The New Deal, the Green New Deal and Flood Control by Lambert Strether for Naked Capitalism.

More on Flood Control: The Missouri River, the Levees and the Gavins Point and Spencer Dams by Lambert Strether for Naked Capitalism.

How the New Deal created millions of jobs

May 31, 2018

Donald Trump promised a trillion-dollar infrastructure program that would create jobs. [1]  Bernie Sanders and other Democratic leaders are talking about a federal jobs guarantee.  Many Americans think this is utopian.

Eighty-some years ago, during the 1930s, Franklin D. Roosevelt’s administration showed what is possible.

The Public Works Administration (PWA) put hundreds of thousands of people to work on a variety of heavy construction projects that gave a face-lift to the nation’s crumbling infrastructure. Roads, bridges and dams were repaired and upgraded. 

Rundel Memorial Library in Rochester, N.Y., funded by the Public Works Administration and completed in 1937

Scores of new schools, libraries, hospitals, post offices and playgrounds were built for an expanding population.  All of these projects were undertaken on a scale inconceivable, even in the most prosperous times.

In April 1935, Congress inaugurated the Works Progress Administration (WPA), which put nearly 3 million people to work, including semi-skilled and unskilled, on projects as diverse as building athletic stadiums, making books for the blind, stuffing rare birds and improving airplane landing fields and army camps.

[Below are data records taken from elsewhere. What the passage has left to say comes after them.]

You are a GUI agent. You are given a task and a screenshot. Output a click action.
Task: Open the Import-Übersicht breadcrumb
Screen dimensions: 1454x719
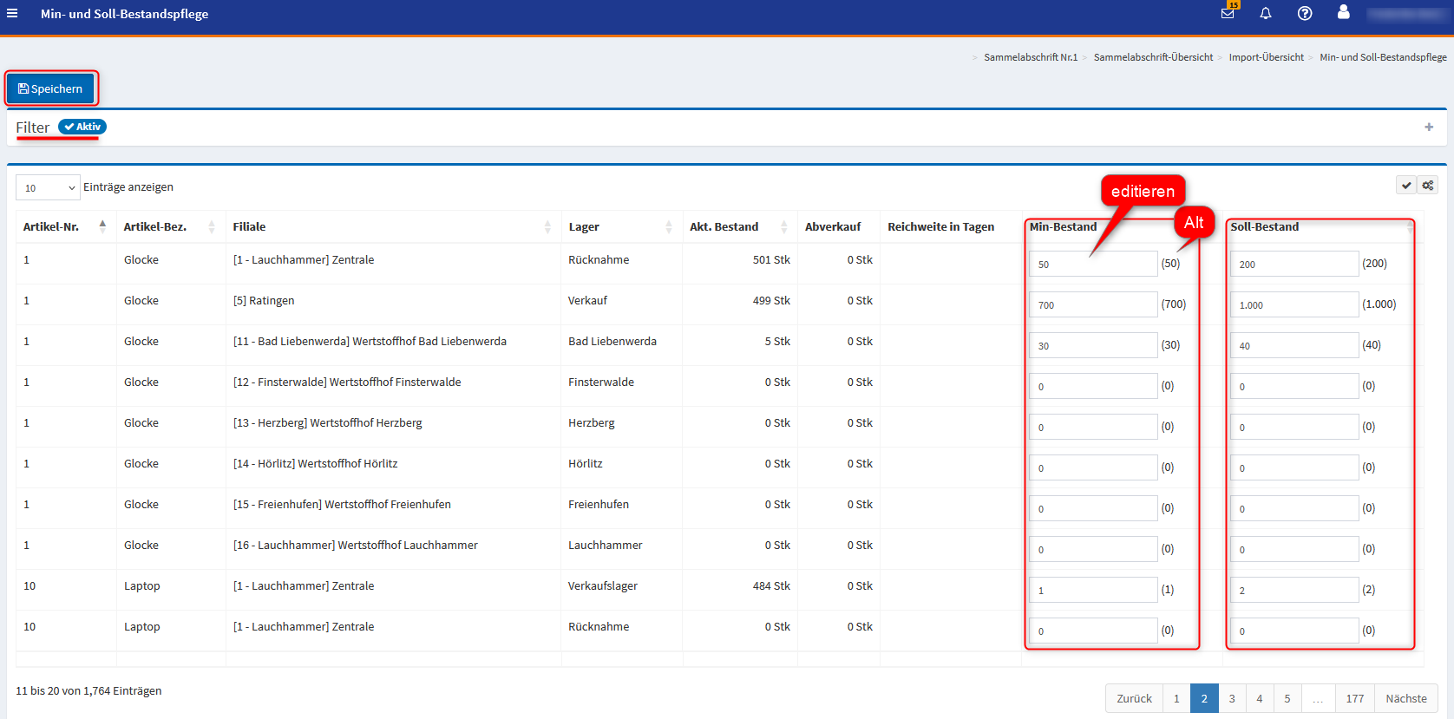[x=1266, y=57]
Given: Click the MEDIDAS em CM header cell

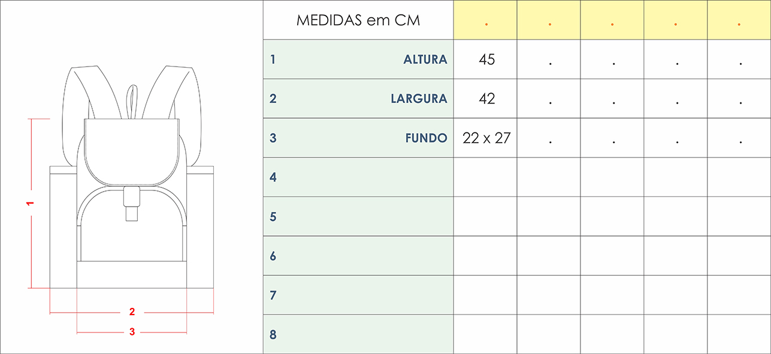Looking at the screenshot, I should coord(358,20).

In its first six years, the WPA spent $11 billion, three-fourths of it on construction and conservation projects and the remainder on community service programs. In those six years, WPA employed about 8 million workers. …

The New Deal paid special attention to the nation’s dispossessed youth.  The Civilian Conservation Corps (CCC) put approximately 2.75 million idle young men to work to reclaim government-owned land and forests through irrigation, soil enrichment, pest control, tree planting, fire prevention and other conservation projects. …

Thousands of unemployed writers, actors, musicians and painters were given an opportunity to earn a modest livelihood from their artistic talents (many of them to achieve fame and fortune in later years) and to enrich the lives of countless culturally-deprived citizens.  The productions of the WPA Theater Project, for example, entertained a phenomenal audience totaling 60 million people, a great many who had never before seen a play.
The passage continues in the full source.